### DOCUMENT
********

SWAV ENTERPRISES LTD.
NOTES TO THE CONSOLIDATED FINANCIAL STATEMENTS
September 30, 2008

NOTE 1 - OPERATIONS AND RESTRUCTURING

Swav Enterprises Ltd. (“The Company”) was incorporated in the State of Nevada on March 20, 2007 and did not have any operations until April 1, 2007. On that date, the Company completed an agreement to acquire 100% of the outstanding common shares of Swav Holdings Inc. for an aggregate of 8,900,000 authorized but heretofore unissued shares of common stock, par value $.001 per share. For accounting purposes, the acquisition has been treated as a recapitalization of Swav Holdings Inc. with Swav Holdings Inc as the acquirer (reverse take-over). Accordingly, the accompanying consolidated financial statements reflect the historical financial statements of Swav Holdings Inc., the accounting acquirer, as adjusted for the exchange of shares on its equity accounts, the inclusion of the net liabilities of the accounting subsidiary as of the date of the merger on their historical basis and the inclusion of the accounting subsidiary’s results of operations from that date. Although the Company is the legal acquirer, Swav Holdings Inc. will be treated as having acquired the Company for accounting purposes and all of the operations reported represent the historical financial statements of Swav Holdings Inc.

The company provides management services and imports and wholesales Chinese manufactured goods.

NOTE 2 – SUMMARY OF SIGNIFICANT ACCOUNTINGPOLICIES

This summary of significant accounting policies is presented to assist in understanding the financial statements. The financial statements and notes are the representations of the Company’s management, who is responsible for their integrity and objectivity.

Basis of Presentation

The Company’s financial statements included herein are prepared under the accrual basis of accounting in accordance with accounting principles generally accepted in the United States of America

Going concern

These financial statements have been prepared on the going concern basis, which presumes that the Company will continue operations for the foreseeable future and will be able to realize assets and discharge liabilities in the normal course of business. The Company has accumulated losses of $230,077 as at September 30, 2008 and has not generated sufficient cash flow from operations to fund its activities. There can be no assurance that a self-supporting level of operation will ever be achieved. Further, it requires additional capital in order to continue. The continuation of the Company is dependent on its ability to obtain the necessary capital to achieve profitability and to meet the requirements, from time to time, of lenders, if any, who are willing to provide this financing. Management believes that its operations will generate additional funds and that it will be able to obtain additional capital primarily through the issue of shares and debt from outside investors and management.

These financial statements do not reflect the adjustments or reclassifications to the assets and liabilities which would be necessary if the Company was unable to continue its operations.

Cash and Cash Equivalents

For purposes of the Statement of Cash Flows, management considers liquid investments with an original maturity of three months or less to be cash equivalents.

9


SWAV ENTERPRISES LTD.

********

### MATERIAL PROVIDED

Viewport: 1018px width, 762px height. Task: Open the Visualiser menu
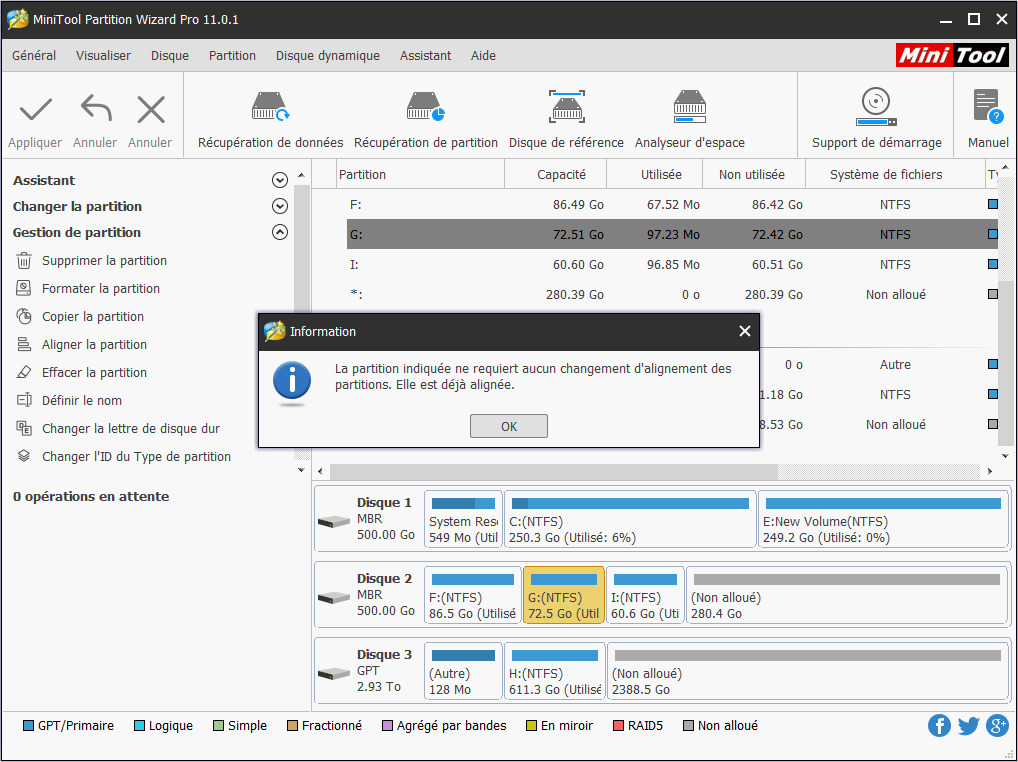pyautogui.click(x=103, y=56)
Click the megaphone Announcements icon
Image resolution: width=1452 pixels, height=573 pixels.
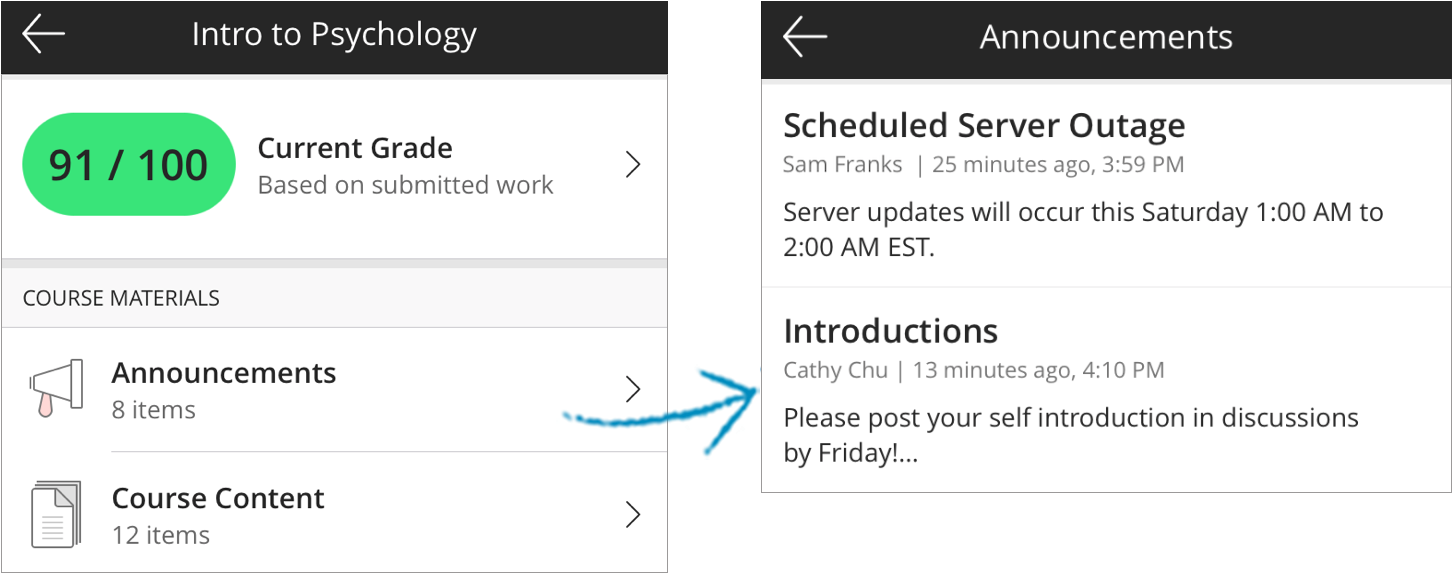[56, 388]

********

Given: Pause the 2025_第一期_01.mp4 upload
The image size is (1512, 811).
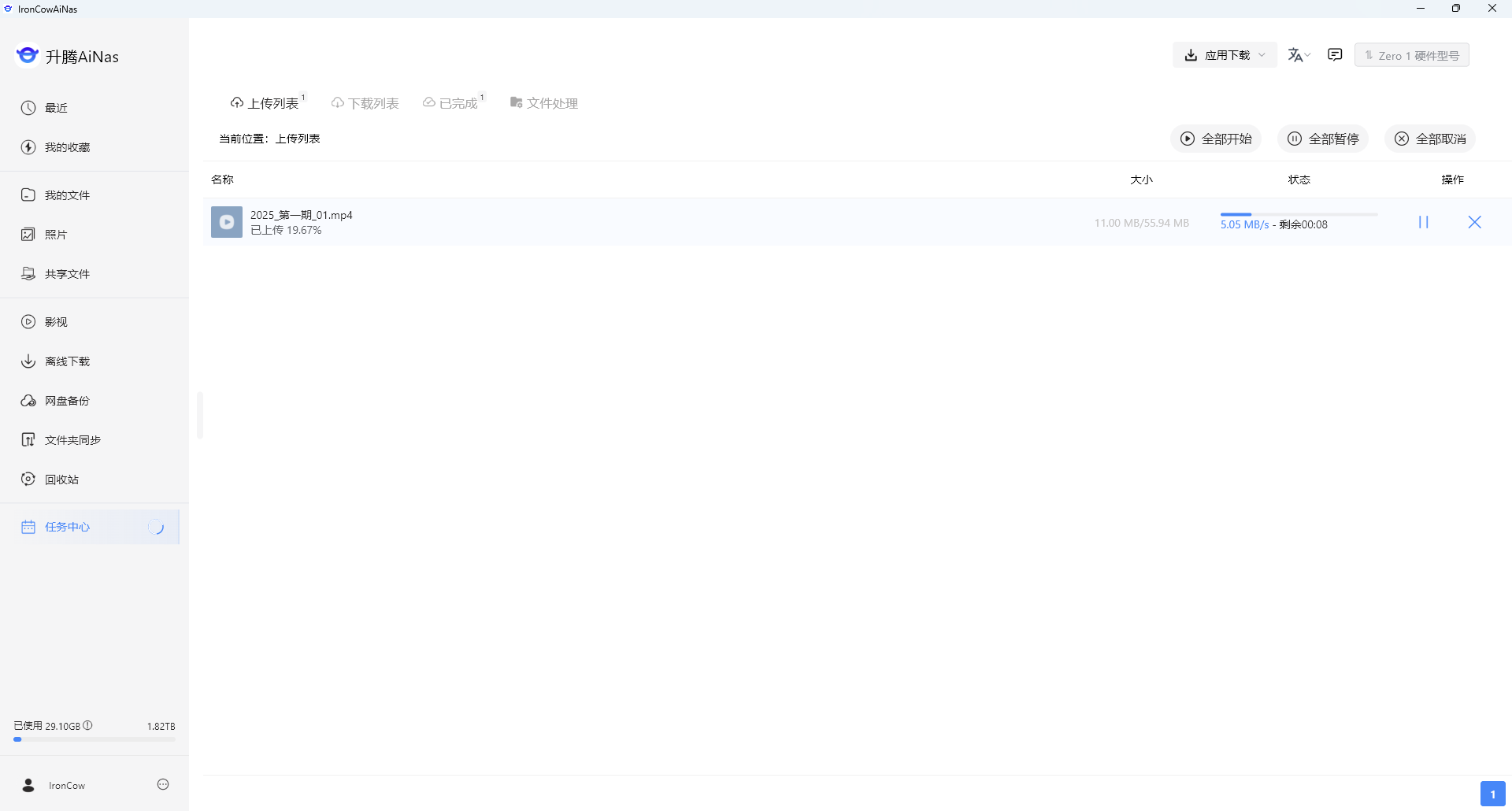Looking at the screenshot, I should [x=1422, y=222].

********

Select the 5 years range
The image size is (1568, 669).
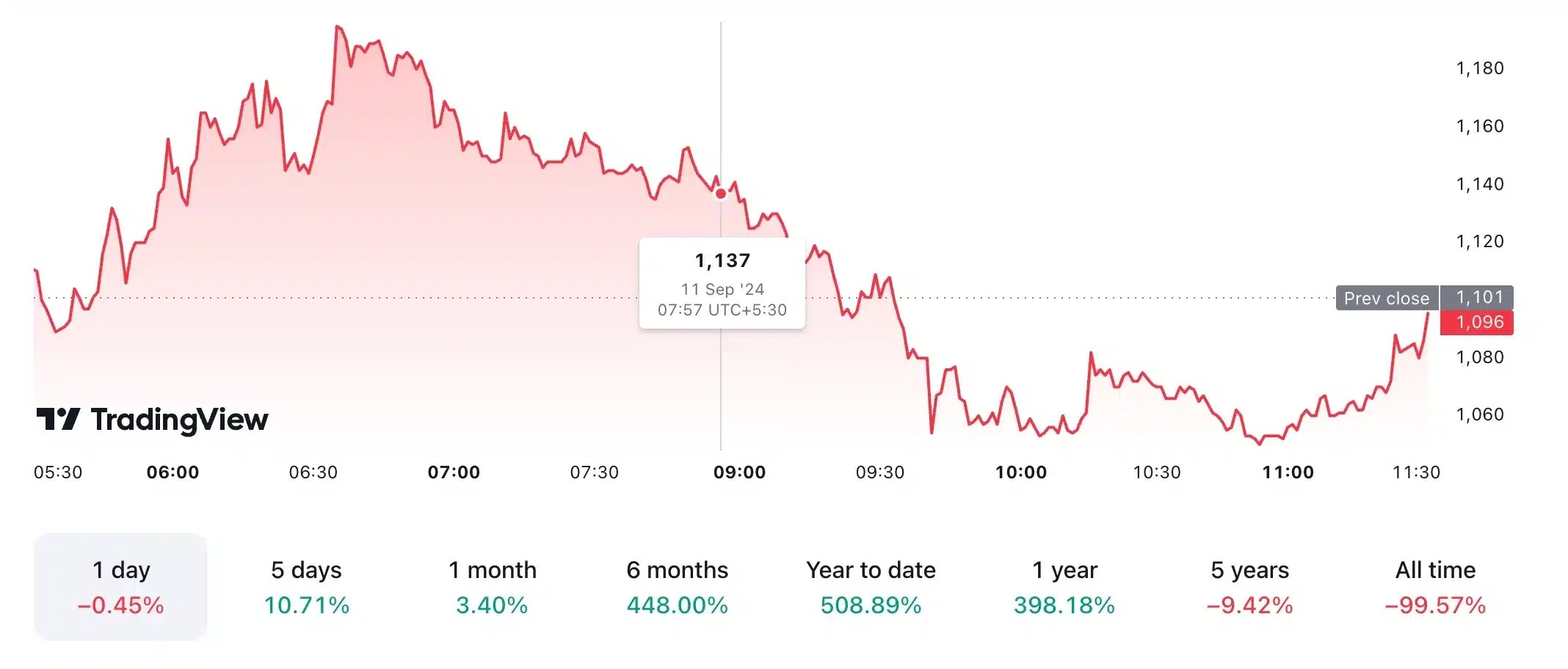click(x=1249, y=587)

********

### EXERCISES
a) In the Swav Enterprises notes, rewrite the passage from "This summary of" up to and including "integrity and objectivity.", substituting "reliability" for "integrity".
b) Continue the Swav Enterprises financial statement notes from the point where the text stops.

### RESPONSE LIST
a)
This summary of significant accounting policies is presented to assist in understanding the financial statements. The financial statements and notes are the representations of the Company’s management, who is responsible for their reliability and objectivity.

b)
NOTES TO THE CONSOLIDATED FINANCIAL STATEMENTS
September 30, 2008

NOTE 2 - SUMMARY OF SIGNIFICANT ACCOUNTING POLICIES (CONT'D.)

Use of Estimates

The preparation of financial statements in conformity with accounting principles generally accepted in the United States of America requires management to make estimates and assumptions that affect the reported amounts of assets and liabilities and disclosures of contingent assets and liabilities at the date of financial statements and the reported amounts of revenues and expenses during the reporting period. Actual results could differ from those estimates. The financial statements above reflect all of the costs of doing business.

Revenue Recognition

The Company recognizes revenue in accordance with SEC Staff Accounting Bulletin (SAB) No. 104, Revenue Recognition. Under these guidelines, revenue is recognized when persuasive evidence of an arrangement exists, shipment has occurred or services rendered, the price is fixed or determinable and payment is reasonably assured. Customers take ownership at point of sale and bear the costs and risks of delivery.

Comprehensive Income (Loss)

The Company adopted Financial Accounting Standards Board Statement of Financial Accounting Standards (SFAS) No. 130, “Reporting Comprehensive Income”, which establishes standards for the reporting and display of comprehensive income and its components in the financial statements. Comprehensive income consists of net income and other gains and losses affecting stockholder's equity that are excluded from net income, such as unrealized gains and losses on investments available for sale, foreign currency translation gains and losses and minimum pension liability. Since inception, the Company’s other comprehensive income represents foreign currency translation adjustments.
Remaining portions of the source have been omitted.